When you sit down beside Donovan it's hard not to root for him. He's so open with both his achievements and his shortcomings, both inside and outside of the ring, and his energy is contagious.
Through education he discovered who he was and while he realised that he could be more than 'Eric Donovan; professional boxer', he still had a burning desire to prove to himself that he could reach the heights that he knew were possible all along. To fulfill the potential that had been there since he was a kid.
But then he had kids and his world changed. Two of them. And then he met his fiancee, Laura. And now they have become his motivation. They have become the people that he fights for. His purpose.

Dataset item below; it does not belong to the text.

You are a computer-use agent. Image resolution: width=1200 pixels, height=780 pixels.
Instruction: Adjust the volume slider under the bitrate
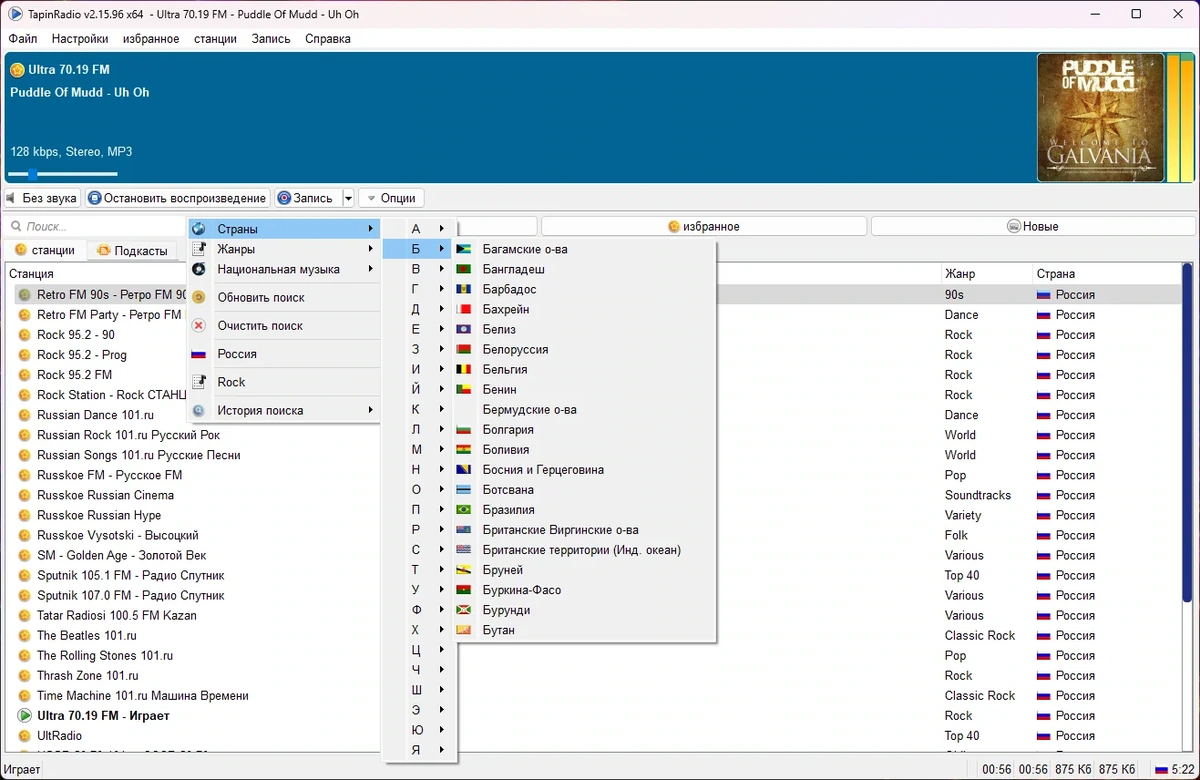pyautogui.click(x=63, y=174)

"I now have the opportunity to be the main event on one of the biggest Irish cards in this country in a long, long time," he notes.
"I get to fight live on tv [TG4] and it kind of sums up everything I've been through in my life. People say keep working hard. Keep working hard and your time will come and I feel like that time is now.
"I got engaged before Christmas to my fiancee Laura, we've been together going on five years now. I've two kids from a previous relationship. One child is 13 and the other child is six.
"They inspire me, the two kids because I want them to know that their daddy is a champion. That their daddy is a winner, in everything that he does. I want that to filter down towards them and hopefully they can learn some of the principles that I learned through boxing.
"The kids motivate me. Laura motivates me. She's doing a masters and she's building me up and she's got my back. I just feel like.. I just feel like.. she's going to be the woman that I'm going to marry next year and I want to do everything I can to set us up."
His dreams are big, his words have weight and his vision is clear. Now he just has to make that walk to the ring on March 30. His chance to get closer to a European title. His chance to get closer to fulfilling his potential.